Exercice court 1: Dans les lignes de données allant de celle qui contient « おいしい食べ方 (204, 2470) » jusqu'à la dernière ligne de données, incluses, remplacez « お知らせ » par « 新着情報 ». Recopiez uniquement ces lignes, sans rien changer d'autre.

Document:
Bien que la British Mutoscope Company filmât depuis quelques années des films d'actualité, en particulier sur l'Affaire Dreyfus, demandant ainsi aux premiers paparazzi de l'époque de fournir à un public avide de sensations des prises de vue réelles, il faut attribuer à Méliès la paternité du premier film politique et militant de l'histoire du cinéma.

Toute l'histoire de l'image des origines jusqu'à nos jours nous enseigne que l'on peut faire dire à peu près de ce que l'on veut à l'image d'actualité comme à celle de la fiction. Dans les deux cas l'image a une force politique parce qu'elle concerne la vie des hommes, image sujette à la propagande, à la falsification, mais dont la vérité respective ne s'obtient pas de la même manière. En effet, si la prise de vue réelle possède la terrible force de la preuve (les nazis en savaient quelque chose en ayant pris soin de détruire le plus d'images possibles), l'image reconstituée par la mise en scène du cinéma n'en est pas moins puissante car elle a d'autres vertus qui sont celles de la prise de recul, de la narration, et du passage du particulier à l'universel.  

L'image d'actualité réelle, s'il s'agit de la condition des hommes -a fortiori si elle est violente- provoquera l'émoi, tandis que celle du cinéma provoquera l'émotion. L'image réelle dit l'instant irréversible qui s'est produit dans l'histoire, elle dit la cruauté du monde sur laquelle nous n'avons pas prise, elle dit notre impuissance devant l'injustice et l'irrationnalité, elle dit l'horreur, elle scandalise. Au contraire, la mise en scène, la narration et la reconstitution cinématographique introduisent la possibilité du sujet universel par la reproductibilité de l'évènement historique: ainsi, ce qui arrive à cet homme au cinéma parle à l'homme qui pense et non à celui qui réagit. Au cinéma, ce qui arrive à un homme arrive en réalité à tous les hommes et ce qui s'y passe concerne toujours à la fois le passé, le présent et le futur de l'humanité. On ne peut pas dire au cinéma que "tel évènement a eu lieu" car, par la fiction, l'évènement a toujours eu lieu et il sera encore un évènement tant que le film sera regardé par des hommes et des femmes. 

Les images d'actualité se succèdent et tombent dans l'oubli; elles font et accompagnent l'opinion. Et même si elles peuvent déclencher et accompagner la révolte, il y a loin entre elles et la pensée de leur évènement. Le cinéma quant à lui n'a pas la force de fomenter la haine qui lui est antinomique. Le cinéma vise l'homme, ses images ne tombent pas dans l'oubli, il fait acte de mémoire, il est éducateur.

Exercice court 2: Prolongez le texte sur l'image d'actualité et l'image de cinéma à partir de sa dernière phrase.

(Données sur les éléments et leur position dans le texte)
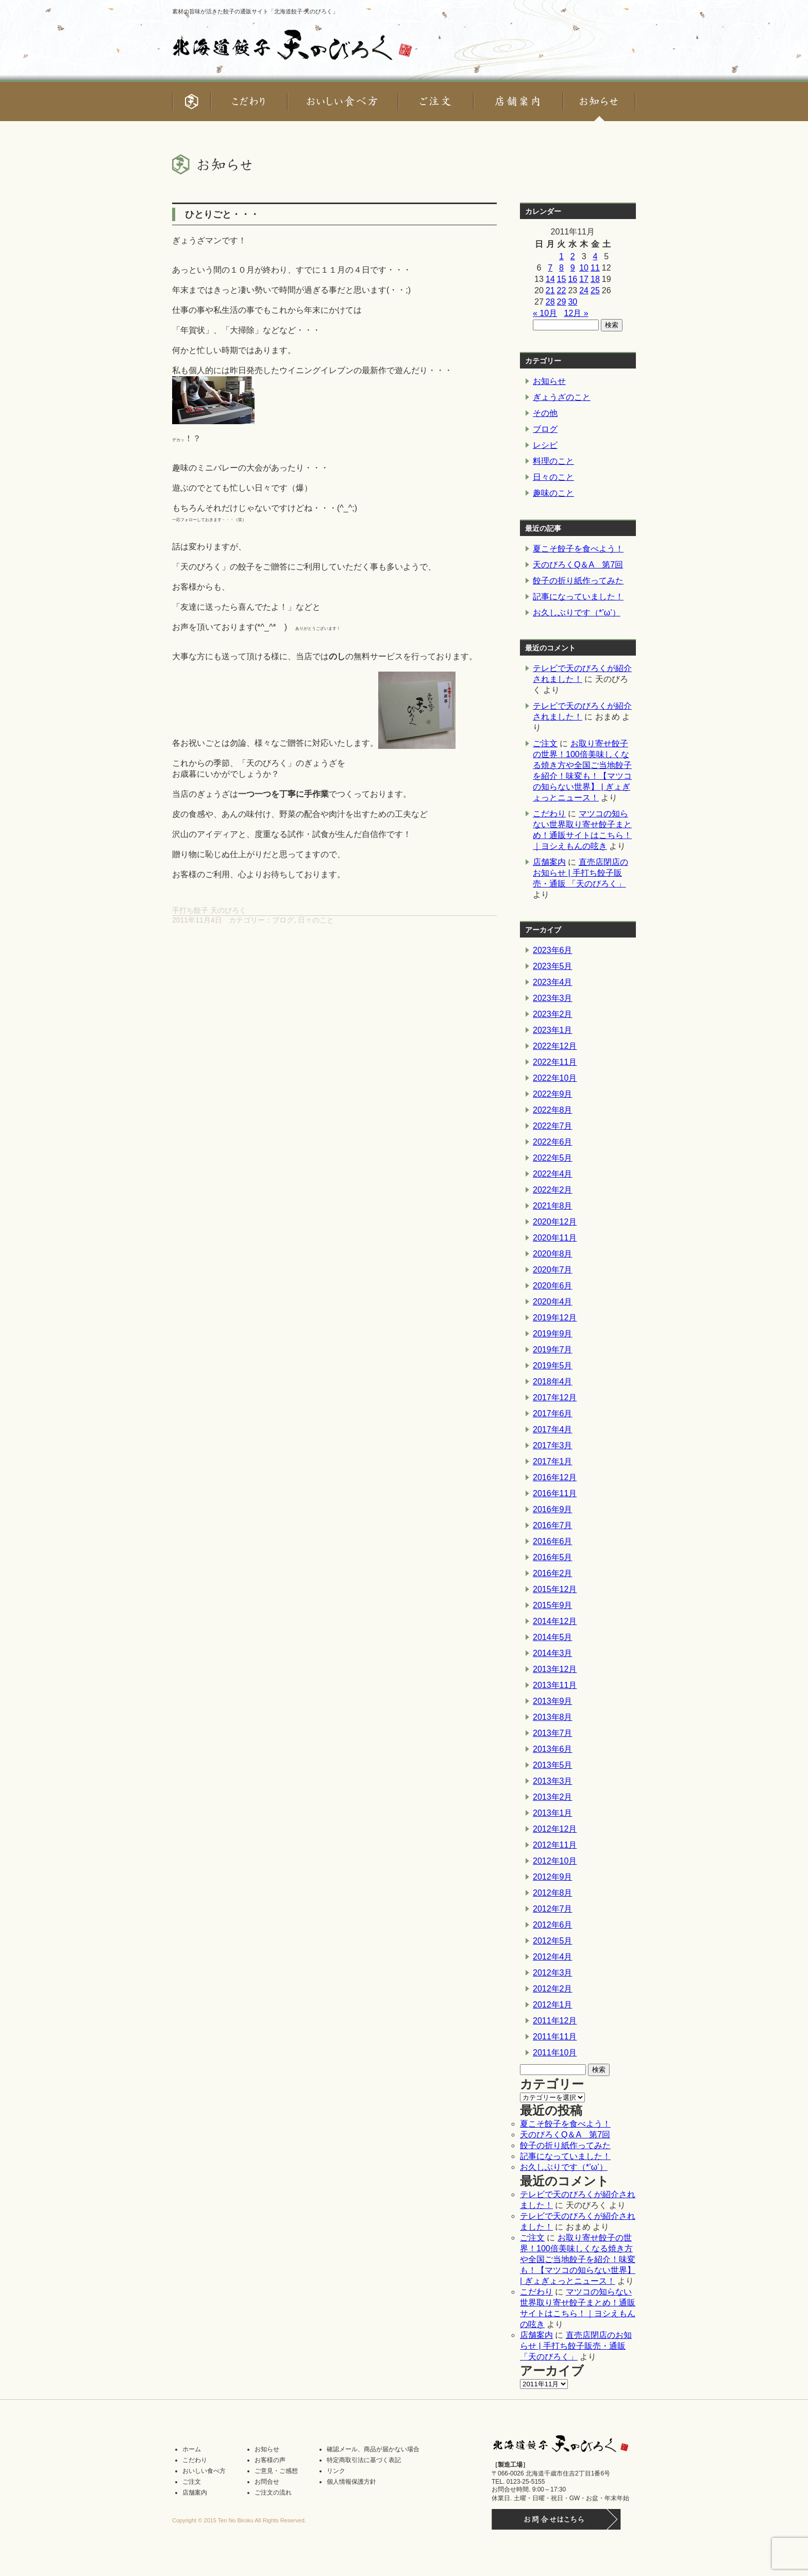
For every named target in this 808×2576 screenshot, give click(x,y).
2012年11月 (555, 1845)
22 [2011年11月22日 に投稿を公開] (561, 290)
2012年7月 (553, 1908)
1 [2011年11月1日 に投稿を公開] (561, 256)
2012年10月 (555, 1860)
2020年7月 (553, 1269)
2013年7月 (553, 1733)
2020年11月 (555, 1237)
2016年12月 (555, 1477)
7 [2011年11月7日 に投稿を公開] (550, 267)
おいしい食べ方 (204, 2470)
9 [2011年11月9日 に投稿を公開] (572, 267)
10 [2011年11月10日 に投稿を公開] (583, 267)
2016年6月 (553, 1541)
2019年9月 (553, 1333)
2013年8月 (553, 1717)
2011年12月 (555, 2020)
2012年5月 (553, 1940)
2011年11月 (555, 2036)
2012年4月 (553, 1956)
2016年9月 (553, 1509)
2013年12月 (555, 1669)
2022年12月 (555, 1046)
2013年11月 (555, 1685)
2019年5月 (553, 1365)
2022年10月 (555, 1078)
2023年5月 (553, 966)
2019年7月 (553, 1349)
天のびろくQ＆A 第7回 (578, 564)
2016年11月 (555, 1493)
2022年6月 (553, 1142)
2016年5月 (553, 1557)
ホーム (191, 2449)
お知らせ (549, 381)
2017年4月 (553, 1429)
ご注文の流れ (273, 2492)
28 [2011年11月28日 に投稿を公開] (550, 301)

Réponse écrite 1:
おいしい食べ方 (204, 2470)
9 [2011年11月9日 に投稿を公開] (572, 267)
10 [2011年11月10日 に投稿を公開] (583, 267)
2016年6月 (553, 1541)
2019年9月 (553, 1333)
2013年8月 (553, 1717)
2011年12月 (555, 2020)
2012年5月 (553, 1940)
2011年11月 (555, 2036)
2012年4月 (553, 1956)
2016年9月 (553, 1509)
2013年12月 (555, 1669)
2022年12月 (555, 1046)
2013年11月 (555, 1685)
2019年5月 (553, 1365)
2022年10月 (555, 1078)
2023年5月 (553, 966)
2019年7月 (553, 1349)
天のびろくQ＆A 第7回 (578, 564)
2016年11月 (555, 1493)
2022年6月 (553, 1142)
2016年5月 (553, 1557)
ホーム (191, 2449)
新着情報 (549, 381)
2017年4月 (553, 1429)
ご注文の流れ (273, 2492)
28 [2011年11月28日 に投稿を公開] (550, 301)

Réponse écrite 2:
C'est dans cet esprit que Méliès, le cinéaste de l'illusion, de la magie et du voyage imaginaire, prend conscience au moment du procès de Rennes de 1899, que sa caméra et ses studios doivent servir une cause grave : celle de l'injustice qui s'acharne sur Dreyfus. Un mois à peine après une parodie de procès et un verdict inique, Méliès se met au travail dans ses studios de Montreuil et reconstitue comme il le peut (mais en s'appuyant sur des photos parues dans les journaux) 11 tableaux réalistes qui sont autant de repères important de la chronologie de l'Affaire Dreyfus. La tâche du cinéaste est bien ingrate compte tenu des moyens cinématographiques dont il dispose à l'époque: pas de dialogues, pas de cartons explicatifs, pas de gros plans sur les visages, pas de mouvements de caméras, mais au contraire les limites matérielles de son studio et le jeu des acteurs amateurs de l'époque (Méliès tient lui-même le rôle de l'avocat Fernand Labori). Mais le plus important n'est pas le résultat final, personne à cette époque n'avait mis bout à bout avant Méliès onze scènes filmées, qui plus est racontant un scandale d'Etat. Ce qui est important dans cette tentative de reconstitution, c'est l'engagement d'un cinéaste, Georges Méliès, par lequel le cinéma fait son entrée en 1899 dans l'arène de la vie sociale et politique. 

La censure qui régnait autour de l'Affaire Dreyfus n'eut même pas à interdire la projection du film. Il le fut en raison des troubles de l'ordre public qu'il occasionnait car chacune de ses projections entraînait des rixes entre spectateurs dreyfusards et anti-dreyfusards. Il fallut par la suite attendre bien longtemps en France avant qu'un autre cinéaste puisse faire preuve du même courage et du même engagement politique que Méliès. Car la censure concernant la projection en France des films étrangers traitant de l'Affaire Dreyfus ne fut levée qu'en 1974 (il fallait protéger le "prestige de l'armée française") et ce n'est qu'en 1978 que le réalisateur français Stellio Lorenzi eut le courage de porter de nouveau à l'écran l'Affaire Dreyfus dans un téléfilm de 1978 "Zola ou la conscience humaine" tandis qu'il fallut encore attendre 1994 pour que Yves Boisset tourne lui aussi un téléfilm "l'Affaire Dreyfus"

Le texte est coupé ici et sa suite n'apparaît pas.